Copy the records below word for word, leaving out the pictures.

____________________

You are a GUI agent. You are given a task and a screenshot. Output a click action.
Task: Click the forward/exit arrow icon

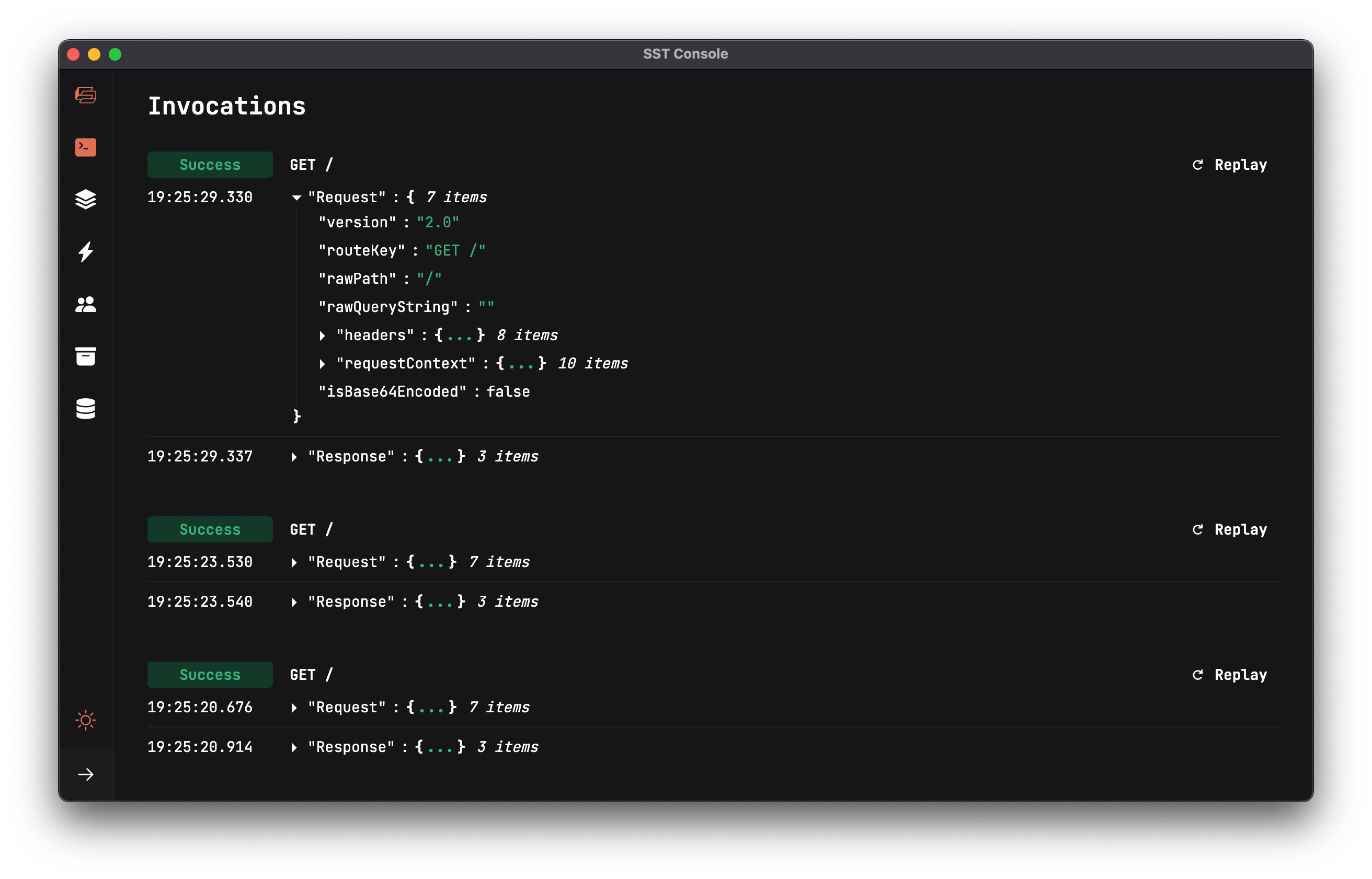(x=86, y=774)
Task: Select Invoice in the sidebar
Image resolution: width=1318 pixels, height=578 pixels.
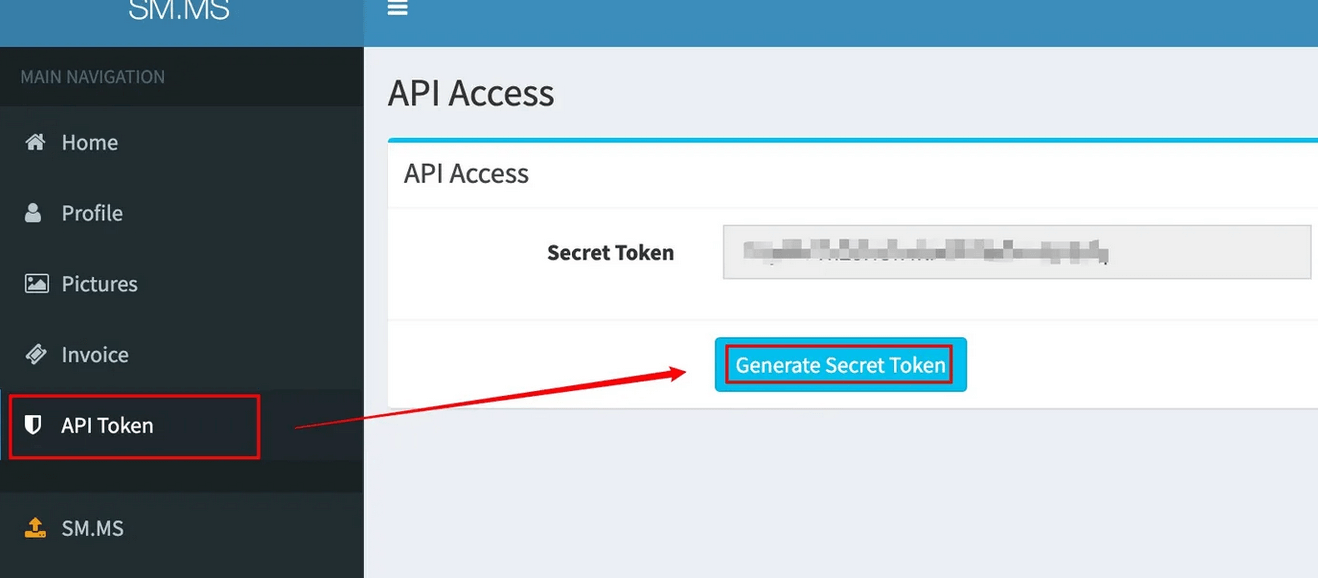Action: (x=95, y=355)
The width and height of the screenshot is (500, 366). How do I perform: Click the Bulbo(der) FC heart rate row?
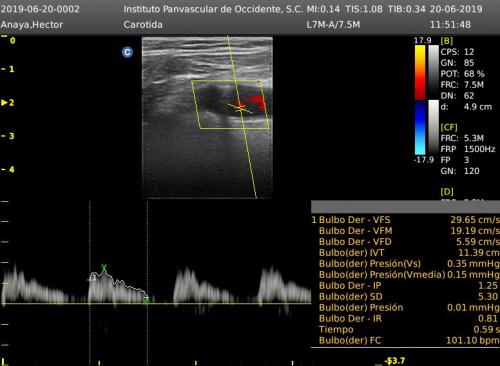(405, 341)
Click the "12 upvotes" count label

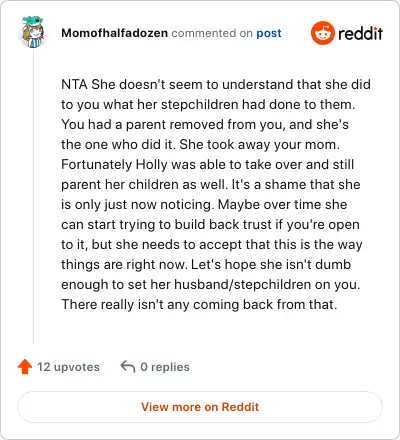(68, 367)
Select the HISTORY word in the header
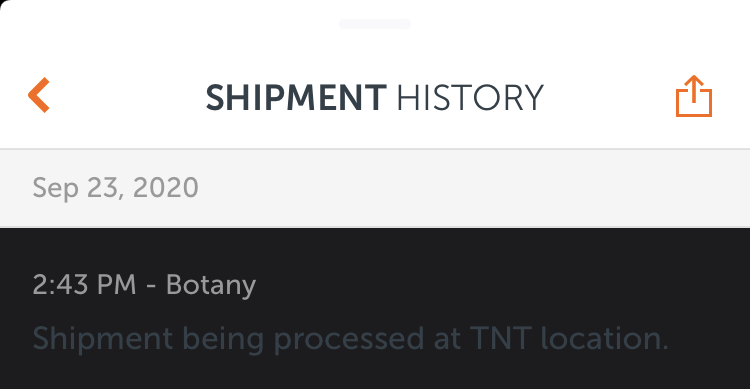The height and width of the screenshot is (389, 750). point(470,98)
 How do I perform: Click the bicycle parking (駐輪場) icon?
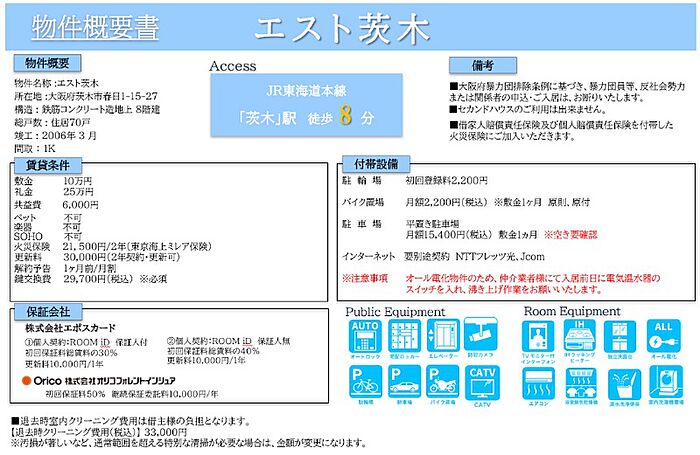[365, 381]
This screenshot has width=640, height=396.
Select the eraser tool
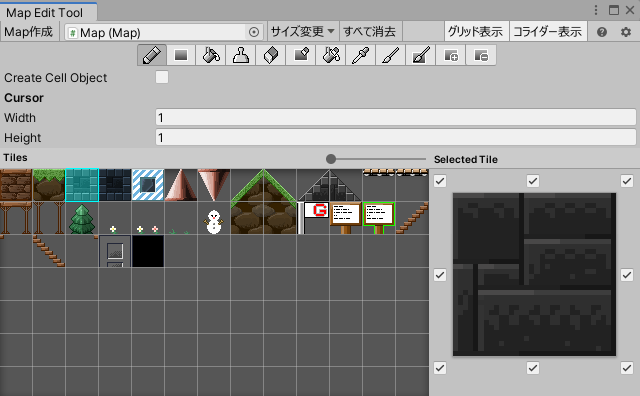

____________________

_EXERCISE OUTPUT_
You are a GUI agent. You are given a task and a screenshot. Output a click action.
Task: Click the forward/exit arrow icon

(x=86, y=774)
Task: Select Invoice in the sidebar
Image resolution: width=1318 pixels, height=578 pixels.
Action: (x=95, y=355)
The width and height of the screenshot is (500, 366). How do I perform: Click the Bulbo(der) FC heart rate row?
(405, 341)
Click the "12 upvotes" count label

(68, 367)
Select the HISTORY word in the header
The height and width of the screenshot is (389, 750). point(470,98)
 How do I perform: Click the bicycle parking (駐輪場) icon?
[365, 381]
This screenshot has width=640, height=396.
Select the eraser tool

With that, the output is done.